Magnetic Properties of Ferrite Ceramics Made from Wastes

  • R. C. PullarEmail author
  • W. Hajjaji
  • J. S. Amaral
  • M. P. Seabra
  • J. A. Labrincha
Original Paper

Abstract

Iron-rich industrial waste sludge (62 % Fe2O3) was processed to produce recycled chromatic and magnetic materials. In this paper we report on combining the waste with stoichiometric amounts of oxides, which were then fired to produce SrM hexagonal ferrite (SrFe12O19) based ceramic powders. A series of powders were made from pure oxides for comparison.

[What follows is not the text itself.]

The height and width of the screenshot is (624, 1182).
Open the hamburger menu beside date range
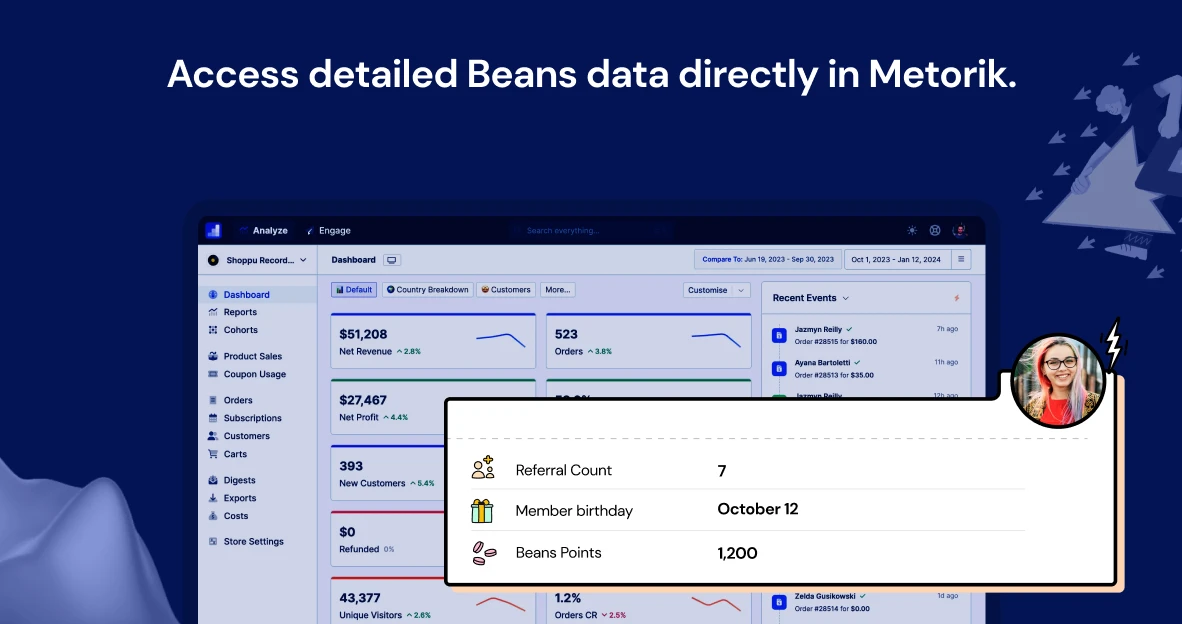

All samples were fired in air at 1,050–1,150 °C, and analysed by use of XRD (X-ray diffraction) and VSM (vibrating sample magnetometry). The firing of SrM stoichiometric mixtures derived from Fe-rich waste sludge did not result in a hard SrM ferrite product, but instead resulted in strongly magnetic but soft ferrites, which were a mixture of SrM and spinel phases, along with nonmagnetic α-Fe2O3. XRD and VSM data strongly suggested that the 21 % volatile organic fraction of the waste was burnt out during firing, reducing some of the Fe3+ to form magnetite, Fe3O4, which was then oxidised on cooling in air to form maghemite, γ-Fe2O3, which is magnetically soft, with Ms and Hc values lower than those of SrM. The recycled waste magnetic materials had Ms values of 37–59 A m2 kg−1, and Hc values of 13–40 kA m−1. Thus, a highly magnetic soft-magnet ceramic is made from the simple thermal remediation of these wastes.

Keywords

Industrial wastes Waste valorisation Ferrites Magnetic ceramics 

Notes

Acknowledgments

R. C. Pullar wishes to thank the FCT Ciencia2008 programme for supporting this work. W. Hajjaji thanks FCT for the Grant SFRH/BPD/72398/2010 co-financed by Programa Operacional Potencial Humano POPH.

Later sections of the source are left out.